Mesenteric malperfusion represents one of the most devastating complications of aortic dissection. Intestinal ischaemia may evolve rapidly and can persist even after central aortic repair. Once bowel necrosis and systemic inflammatory response develop, mortality rises dramatically.
Historically, these patients were transferred directly to the operating room for immediate aortic repair. However, operating on a patient with severe metabolic derangement and ongoing visceral ischaemia exposes them to extreme physiological stress. Moreover, central repair does not invariably resolve dynamic compression of the true lumen at the mesenteric level.
The initial reperfusion strategy challenges this traditional sequence by prioritizing restoration of visceral perfusion before definitive aortic surgery. Through endovascular fenestration and/or selective stent implantation, the goal is to re-establish true lumen flow, reverse ischaemia and metabolic deterioration, and stabilize the patient before open surgery under safer physiological conditions. This approach should be reserved for cases in which reperfusion can be achieved promptly and effectively, without delaying life-saving surgery in unstable patients.
Serial computed tomography plays a pivotal role by confirming technical success, documenting changes in true and false lumen dynamics, and demonstrating recovery of visceral perfusion—findings that correlate with clinical evolution.
The authors aimed to determine whether this staged strategy is associated with improved outcomes and to document, using imaging techniques, how reperfusion modifies visceral perfusion and aortic morphology. The study specifically focuses on patients in whom reperfusion was technically feasible and clinically justified.
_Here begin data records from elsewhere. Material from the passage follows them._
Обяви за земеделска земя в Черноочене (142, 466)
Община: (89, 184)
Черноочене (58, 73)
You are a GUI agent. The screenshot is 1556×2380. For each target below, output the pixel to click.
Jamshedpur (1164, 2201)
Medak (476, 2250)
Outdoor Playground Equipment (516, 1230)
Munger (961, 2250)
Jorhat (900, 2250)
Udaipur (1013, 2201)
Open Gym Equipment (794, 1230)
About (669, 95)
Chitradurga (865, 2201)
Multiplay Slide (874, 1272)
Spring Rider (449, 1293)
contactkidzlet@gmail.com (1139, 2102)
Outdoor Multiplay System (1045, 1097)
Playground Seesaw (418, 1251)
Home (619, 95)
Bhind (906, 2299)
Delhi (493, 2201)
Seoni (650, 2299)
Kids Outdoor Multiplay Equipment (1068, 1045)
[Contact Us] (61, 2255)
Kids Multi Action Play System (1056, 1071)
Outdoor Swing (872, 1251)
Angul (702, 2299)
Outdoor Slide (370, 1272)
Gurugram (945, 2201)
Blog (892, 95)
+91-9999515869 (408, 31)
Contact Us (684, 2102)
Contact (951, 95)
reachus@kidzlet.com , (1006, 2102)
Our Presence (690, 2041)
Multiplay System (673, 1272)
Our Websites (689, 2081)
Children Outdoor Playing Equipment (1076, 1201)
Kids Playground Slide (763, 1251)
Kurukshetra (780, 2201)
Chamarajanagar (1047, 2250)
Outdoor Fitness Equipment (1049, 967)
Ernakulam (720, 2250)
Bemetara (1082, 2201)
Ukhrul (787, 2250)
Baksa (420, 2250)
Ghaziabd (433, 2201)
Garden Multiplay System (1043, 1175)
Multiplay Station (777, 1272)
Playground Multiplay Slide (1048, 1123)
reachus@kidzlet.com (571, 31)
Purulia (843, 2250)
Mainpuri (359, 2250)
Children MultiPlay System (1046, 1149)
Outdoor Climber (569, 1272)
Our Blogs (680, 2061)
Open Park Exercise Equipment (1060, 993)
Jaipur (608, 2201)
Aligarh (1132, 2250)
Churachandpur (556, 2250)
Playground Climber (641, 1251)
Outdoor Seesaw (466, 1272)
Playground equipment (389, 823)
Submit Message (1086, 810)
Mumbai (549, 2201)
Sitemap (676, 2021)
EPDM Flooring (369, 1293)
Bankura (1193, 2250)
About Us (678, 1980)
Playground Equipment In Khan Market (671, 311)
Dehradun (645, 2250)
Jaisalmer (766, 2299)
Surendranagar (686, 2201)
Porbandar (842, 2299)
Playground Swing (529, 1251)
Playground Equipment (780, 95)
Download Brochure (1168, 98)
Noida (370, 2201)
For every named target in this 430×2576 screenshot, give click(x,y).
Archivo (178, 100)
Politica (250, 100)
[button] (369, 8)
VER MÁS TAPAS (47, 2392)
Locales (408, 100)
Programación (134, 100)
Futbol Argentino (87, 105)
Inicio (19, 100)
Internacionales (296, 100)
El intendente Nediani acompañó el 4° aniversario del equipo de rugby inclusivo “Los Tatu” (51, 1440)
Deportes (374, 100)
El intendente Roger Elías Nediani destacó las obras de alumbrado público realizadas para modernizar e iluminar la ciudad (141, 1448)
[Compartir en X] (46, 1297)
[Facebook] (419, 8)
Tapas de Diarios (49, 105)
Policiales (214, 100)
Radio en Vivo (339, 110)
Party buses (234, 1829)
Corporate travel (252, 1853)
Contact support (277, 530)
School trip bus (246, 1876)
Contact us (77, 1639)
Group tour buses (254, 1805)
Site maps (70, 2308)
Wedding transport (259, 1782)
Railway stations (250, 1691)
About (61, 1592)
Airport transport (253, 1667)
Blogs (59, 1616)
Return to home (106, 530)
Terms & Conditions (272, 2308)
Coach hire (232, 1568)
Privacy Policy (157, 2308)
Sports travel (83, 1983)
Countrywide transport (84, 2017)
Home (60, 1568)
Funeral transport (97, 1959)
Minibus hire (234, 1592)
From a clinical standpoint, metabolic parameters stabilized, abdominal symptoms resolved, and intestinal resection was avoided in a substantial proportion of cases (≈70%). Notably, a high percentage of patients subsequently underwent central aortic repair (≈80%) after a short and controlled period of physiological stabilization.
In cases where surgery was deferred, the interval between mesenteric reperfusion and central aortic repair was limited, with a median time to surgery of 9.1 hours (IQR 1.1–78.2 h), allowing correction of metabolic deterioration without introducing excessive delay.
Radiological follow-up over a mean period of 2.5 years did not demonstrate accelerated abdominal aortic dilatation in patients managed with an initial reperfusion strategy. On the contrary, serial computed tomographic angiography showed favourable remodelling, characterized by significant true lumen expansion and progressive false lumen reduction in distal segments. These findings suggest that the staged approach was not detrimental and may even exert a stabilizing effect on the distal aorta.
COMMENTARY:
This study addresses a central clinical dilemma in acute aortic pathology: operate first or reperfuse first. Its main contribution lies in demonstrating that restoration of mesenteric perfusion is not merely a technical success, but an intervention capable of substantially altering the patient’s clinical trajectory.
The correlation between radiological findings and clinical recovery reinforces a fundamental principle: in the presence of intestinal ischaemia, visceral perfusion must become an immediate priority. The study further underscores an increasingly accepted reality—acute type A aortic dissections should not all be managed according to a single algorithm.
Prudence remains essential. This strategy requires immediate access to experienced endovascular teams and must never postpone life-saving surgery in haemodynamically unstable patients. In addition, the sample size is limited and selection bias is unavoidable.
Nevertheless, the pathophysiological coherence of the strategy and the radiological evidence provided are compelling. Applied judiciously, the initial reperfusion strategy does not alter the underlying disease, but it may significantly modify its course, enabling patients with an initially ominous prognosis to reach definitive surgery under more favourable conditions.
In acute type A aortic dissection complicated by mesenteric malperfusion, the safest course may sometimes be, quite simply, to go with the flow.
REFERENCE:
Gao X, Ma WG, Liu JW, Yang R, Wang PF, Yuan YQ. Evolution of visceral arteries and distal aorta following reperfusion-first strategy for acute type A aortic dissection with mesenteric malperfusion. Eur J Cardiothorac Surg. 2025;67(12):ezaf409. doi:10.1093/ejcts/ezaf409.